▶ **PROMPT**: Omit any pictures, and restate word for word only the lines from the one with "Click the credit value 1357.85" through the end of the data below.

▶ **RECORDS FOR PROCESSING**:
⁂

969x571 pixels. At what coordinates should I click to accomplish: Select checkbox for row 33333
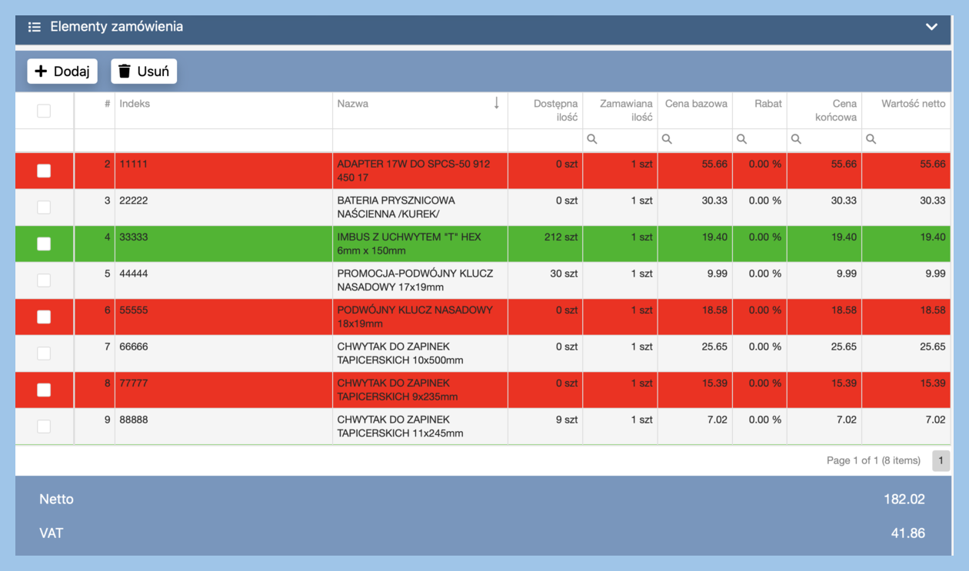(x=44, y=244)
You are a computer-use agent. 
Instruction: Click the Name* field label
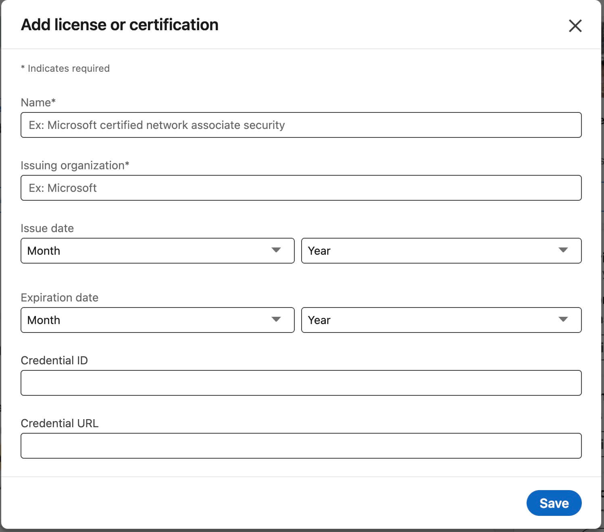click(38, 102)
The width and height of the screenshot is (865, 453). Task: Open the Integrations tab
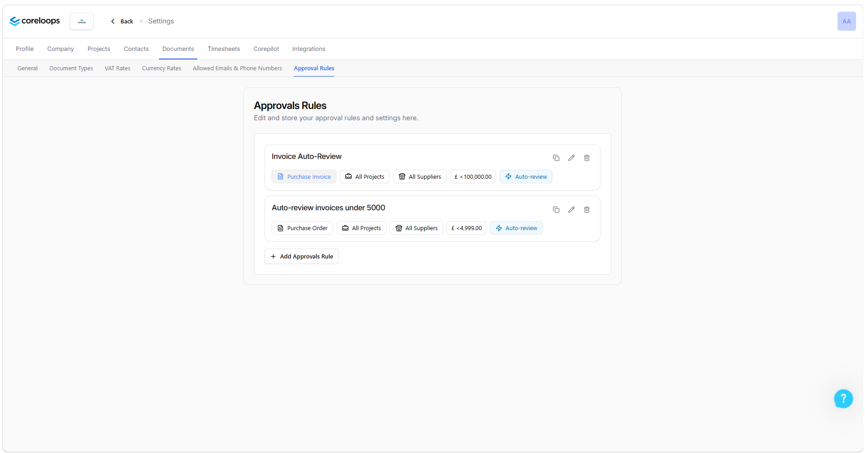point(309,49)
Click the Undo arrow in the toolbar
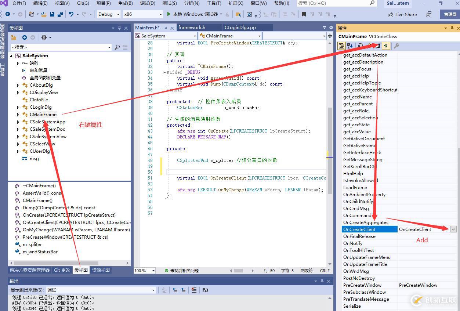 click(71, 14)
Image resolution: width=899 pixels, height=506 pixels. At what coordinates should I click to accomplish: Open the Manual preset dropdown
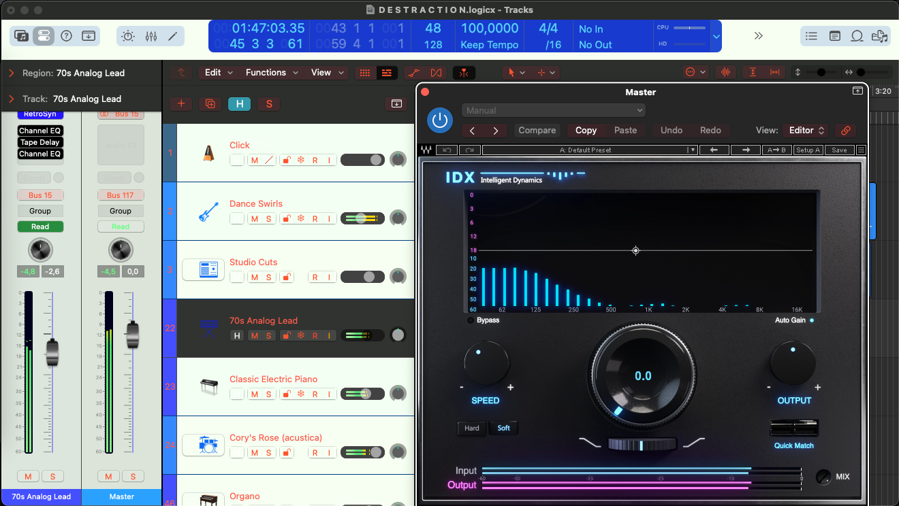coord(553,110)
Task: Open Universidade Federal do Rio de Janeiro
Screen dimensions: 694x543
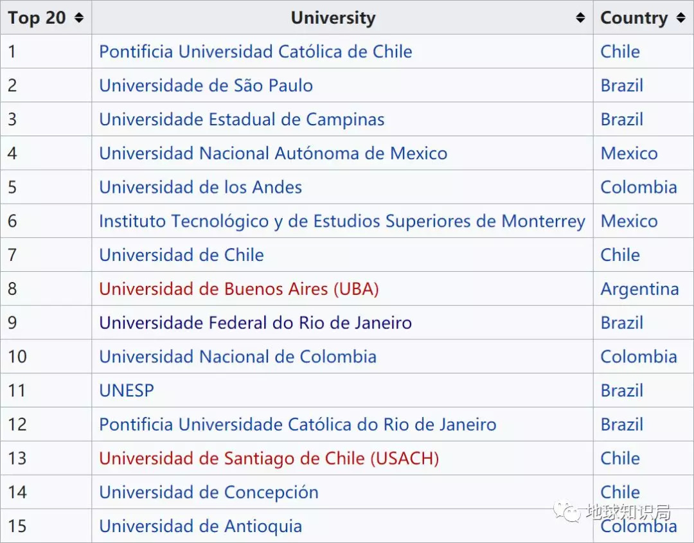Action: (255, 323)
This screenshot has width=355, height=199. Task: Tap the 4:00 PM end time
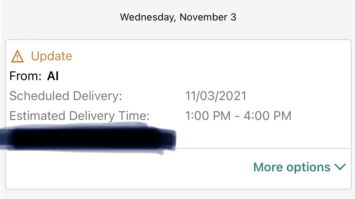tap(267, 116)

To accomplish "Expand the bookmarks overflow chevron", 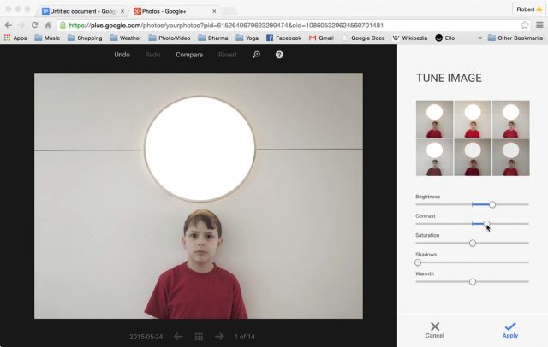I will [480, 38].
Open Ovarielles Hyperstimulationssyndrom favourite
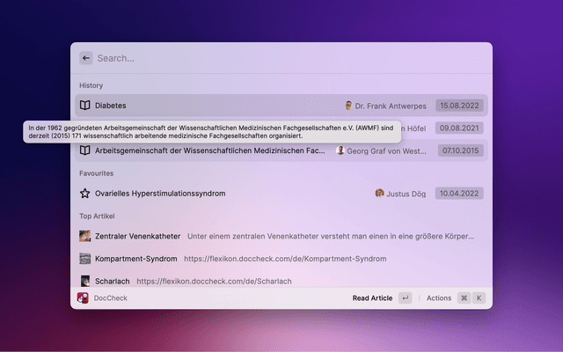This screenshot has width=563, height=352. pos(160,193)
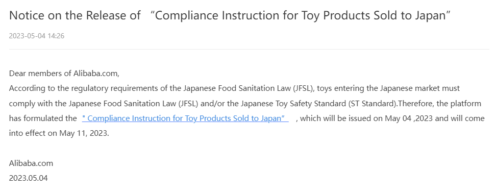
Task: Click "into effect on May 11, 2023." line
Action: (59, 133)
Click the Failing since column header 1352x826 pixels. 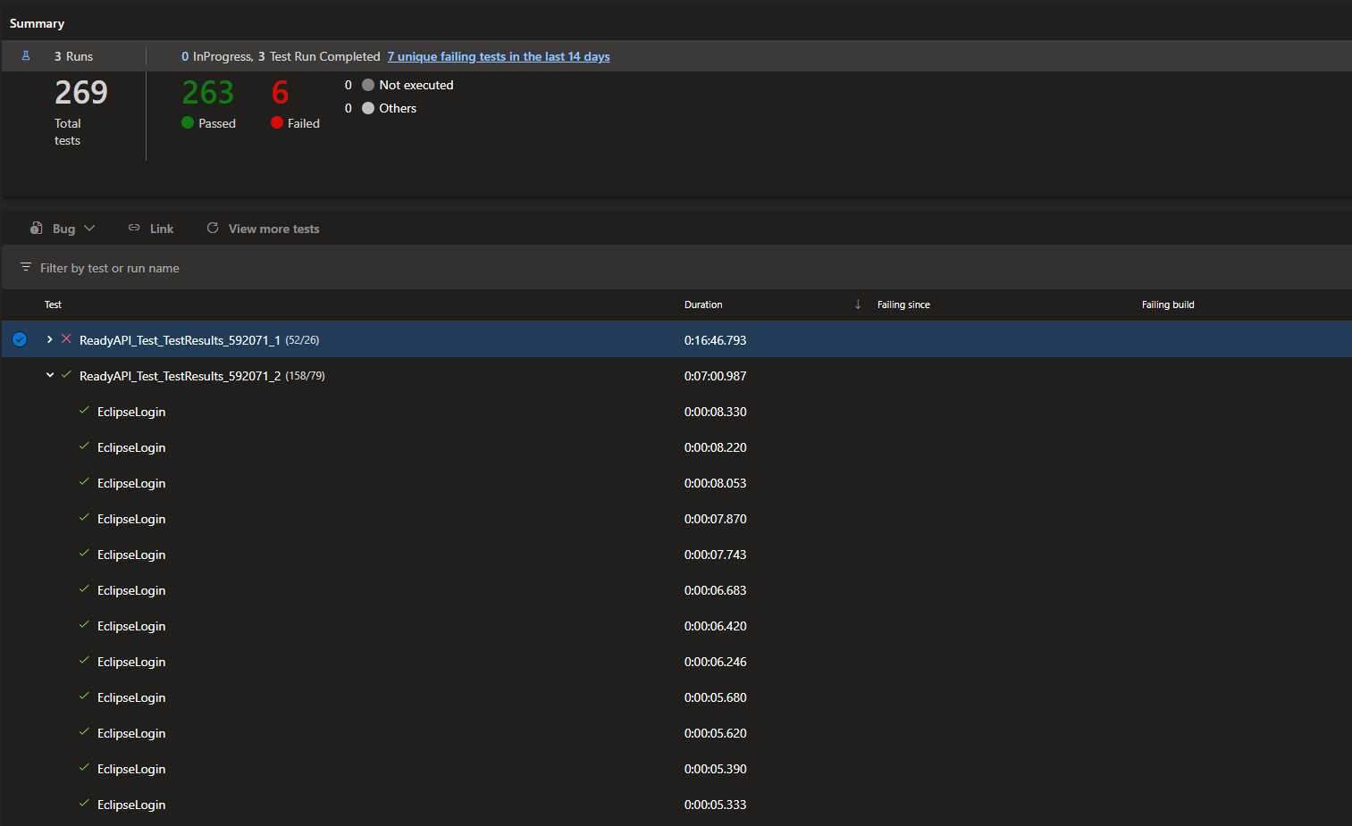[903, 305]
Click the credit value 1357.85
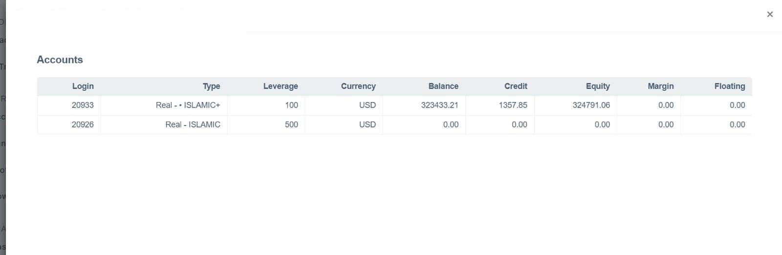782x255 pixels. [513, 106]
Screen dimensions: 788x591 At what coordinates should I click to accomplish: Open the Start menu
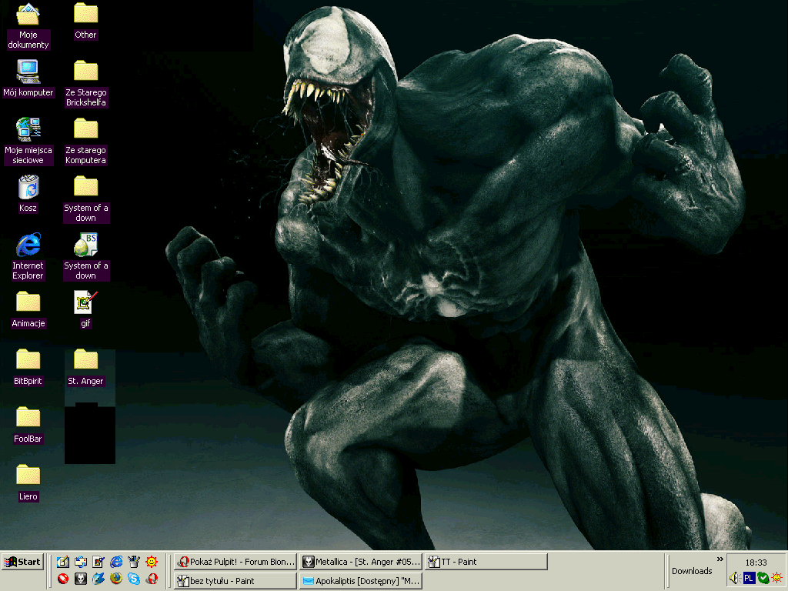(22, 562)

⁂

▶ **EXERCISE RESPONSE**:
Click the credit value 1357.85
782x255 pixels. [513, 106]
Screen dimensions: 788x591 At what coordinates should I click to accomplish: Open the Start menu
(22, 562)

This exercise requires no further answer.